Want to improve the overall conditioning in your legs? Develop stronger posture in the water? How about becoming a more mindful kicker?
If so, today’s kick set has got you covered.
Michael Chapman, head coach of the Boonville Aquatic Dolphins, has a set for you swimmers out there looking to give your kick a boost.
Chapman has been coaching in the Evansville, Indiana, area for over a decade. During this time he was one of 100m breaststroke Olympic champion Lilly King‘s developmental coaches, being her primary coach until she was 15-years old.
The Variable Speed Kick Set
3 x 50 Flutter Kick on 1:00
- Round 1- 50 Slow and Powerful
- Round 2- 25 FAST/25 Slow and Powerful
- Round 3- Alternate 6 FAST kicks/ 6 Slow and Powerful Kicks
- Round 4- 50 FAST
Following each round- 1 minute vertical kicking
Notes from Coach Chapman:
- The focus of this set is general conditioning and focus on the kick itself.

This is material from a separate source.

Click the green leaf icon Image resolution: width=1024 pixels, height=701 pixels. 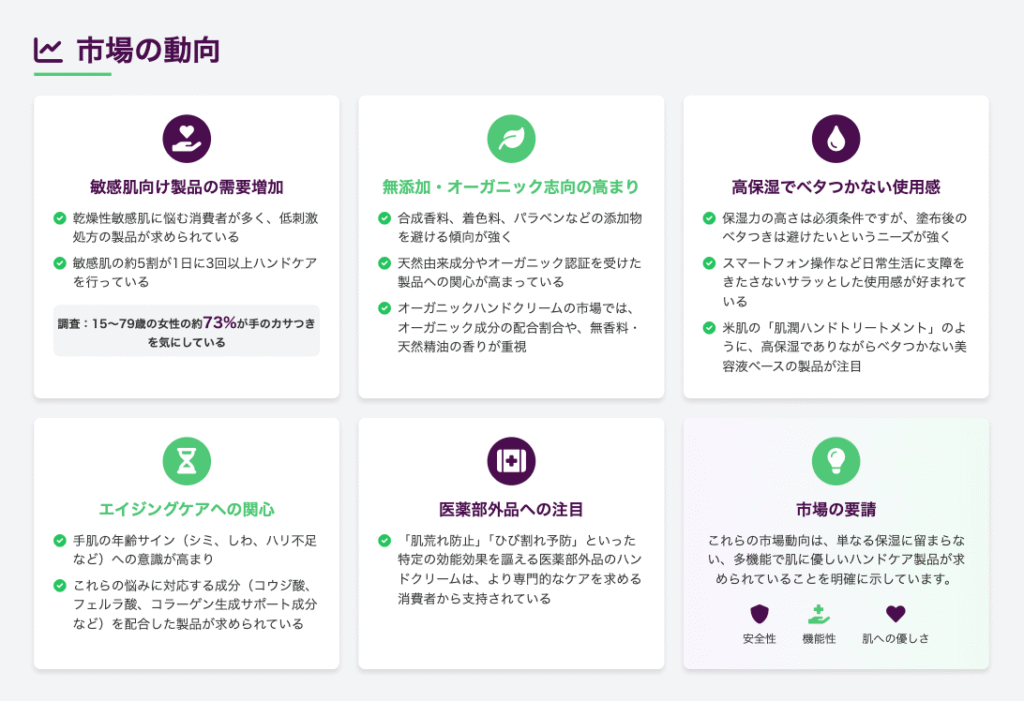point(511,139)
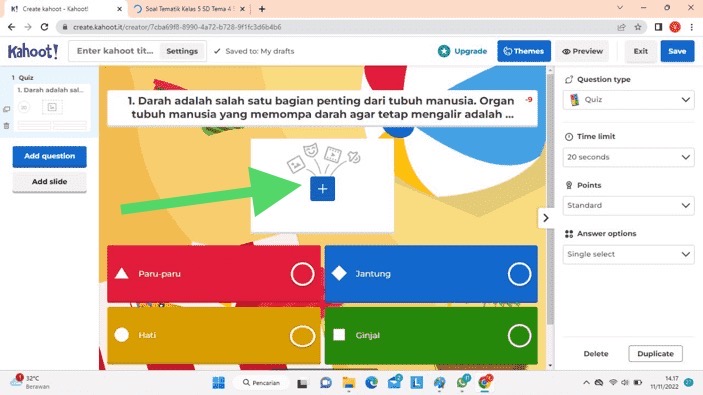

- The slow and powerful kick gives swimmers the opportunity to think about the mechanics of the kick, and taking the time to feel the power.
- Then we add in some fast kicking once they have felt the mechanics.
- The vertical kicking between rounds helps build stronger hips and improves their body posture.
A special shout-out to Coach Chapman for taking the time to send over this set. Inject it into one of your next workouts and kick your way to a stronger, err, kick!